- Slovenian director Marija Zidar tackles the topic of blood feuds in Northern Albania, delivering a suspenseful and thought-provoking documentary
A new, exciting documentary tackling many thought-provoking topics, the first feature-length film by Marija Zidar, Reconciliation, deals with blood feud in the highlands of Northern Albania. The film world-premiered at CPH:DOX, in the Next:Wave competition, and while it may seem like an unexpected debut for a Slovenian woman director, the film itself proves that the filmmaker and the theme are in fact an excellent match.
"When you say Kanun Code, the whole world knows it's Albanian, we are not famous for anything else," says Gjin Marku, head of the NGO Nationwide Reconciliation Committee, at a fancy dinner with the elders of a village where the film largely takes place. The ancient law, hailing from the 15th century, regulates all aspects of life and is much more dominant in rural areas than more modern civil rules are. The law that Zidar is dealing with in the film is that of blood revenge.
The mechanism is, in general, well-known: when a member of one family kills a member of another, pride and honour require they hit back in revenge. This can go on for centuries, and it is estimated that some 3,000 people in Northern Albania are stuck in their houses in fear of such retribution. The cycle can be stopped if one family decides to forgive, but that is very complicated.
This particular story concerns the killing of 18 year-old Gjyste, who was shot in 2013, and the film starts one year later. Gjyste's father, Gëzim, is a close cousin of the killer, Fran (their fathers are brothers), who is in prison serving a 14 year sentence. Even their lands border with each other, and this is how the killing happened, even though what exactly transpired depends on who is telling the story. In any case, Gjyste appears to have taken the bullet intended for her father.
Now Gjin and the local bishop want to convince Gëzim to forgive. The middle-aged Gjin is a very sympathetic character: underfunded and harassed by right-wingers, it feels like he is fighting against centuries of tradition on his own. He wants to put up a temple in a historic location, and to make Gjyste into a symbol of sacrifice and forgiveness. The bishop, on the other hand, tries to appeal to Gëzim's Christian conscience.
The duality, or contradiction, of the Kanun and Christian faith, is one of the most interesting aspects of the film. In one scene, Gëzim and Pjetër, Fran's brother, end up working in the fields next to each other and start an argument about which law, the Kanun or God's, represents a higher authority.
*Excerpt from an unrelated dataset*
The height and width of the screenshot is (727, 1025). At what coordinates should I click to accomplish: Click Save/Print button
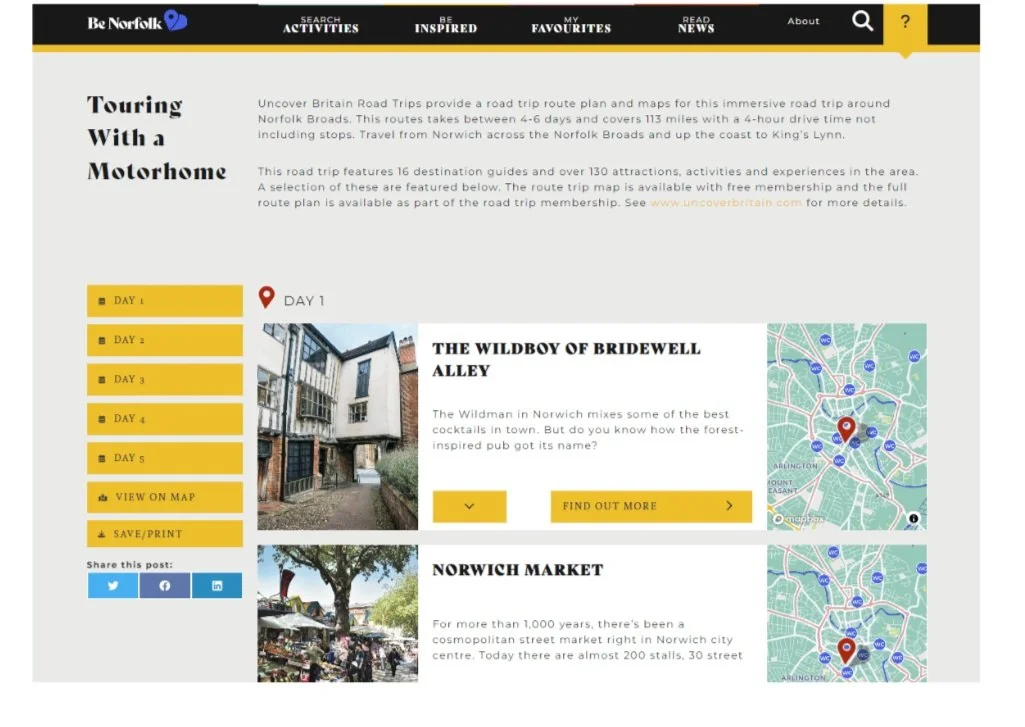(x=165, y=533)
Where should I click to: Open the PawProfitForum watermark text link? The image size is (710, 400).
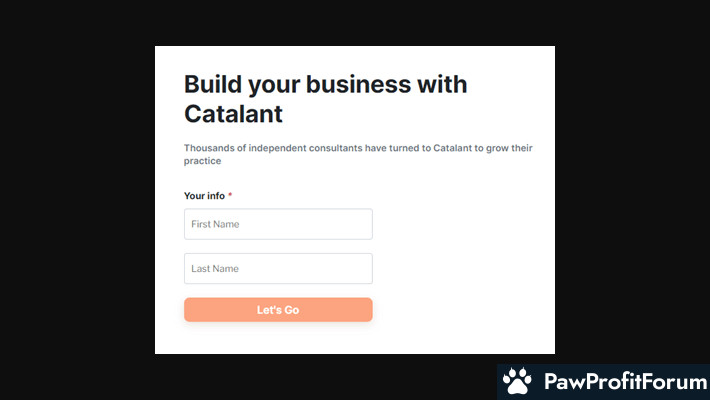pyautogui.click(x=626, y=381)
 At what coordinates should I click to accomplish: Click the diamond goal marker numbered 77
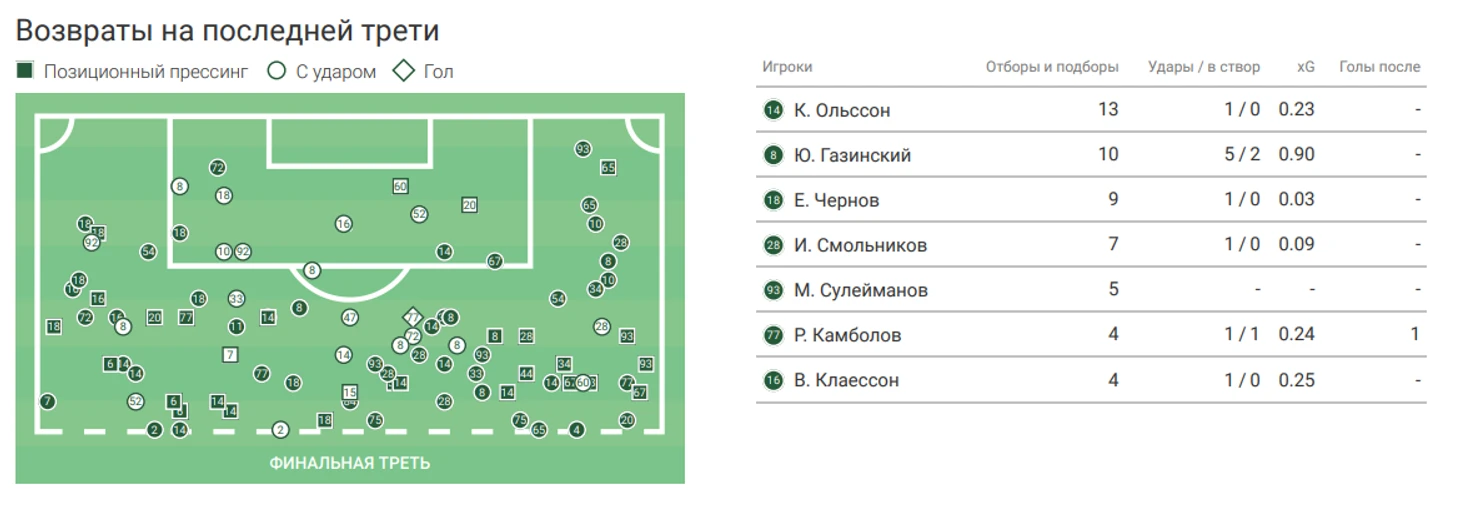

Even though Gëzim says to Gjin, "This is not about anyone's ego, it's God who has to forgive," it is in fact exactly about ego. The Kanun is the one law that protects men's pride, where man can mean only male: the Bible preaches forgiveness, and civil laws are perceived in these parts as something imposed from the outside. But in the end, it is a woman who will effectively decide on the outcome of negotiations between all these self-important elders and patriarchs, in a scene that is surprising, touching and immensely gratifying.
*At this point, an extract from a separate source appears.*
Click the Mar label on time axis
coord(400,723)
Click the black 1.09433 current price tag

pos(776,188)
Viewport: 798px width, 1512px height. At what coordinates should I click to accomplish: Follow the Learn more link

There are many segments that engagingly lend themselves to interpretation, such as when Gëzim - torn between his pride and his hesitant understanding that Gjin's goal is essentially the right thing to do - carries a dedicated cross that the NGO man convinced him to put on his daughter's grave, as a symbol of reconciliation. Additionally, the magnificent highland landscapes, elegantly shot by DoP and co-producer Latif Hasolli, give the film and its theme an epic dimension. The music score by Dimitrije Vasiljević consists of a brooding, often suspenseful drone and a light, very tasteful ethno colouring.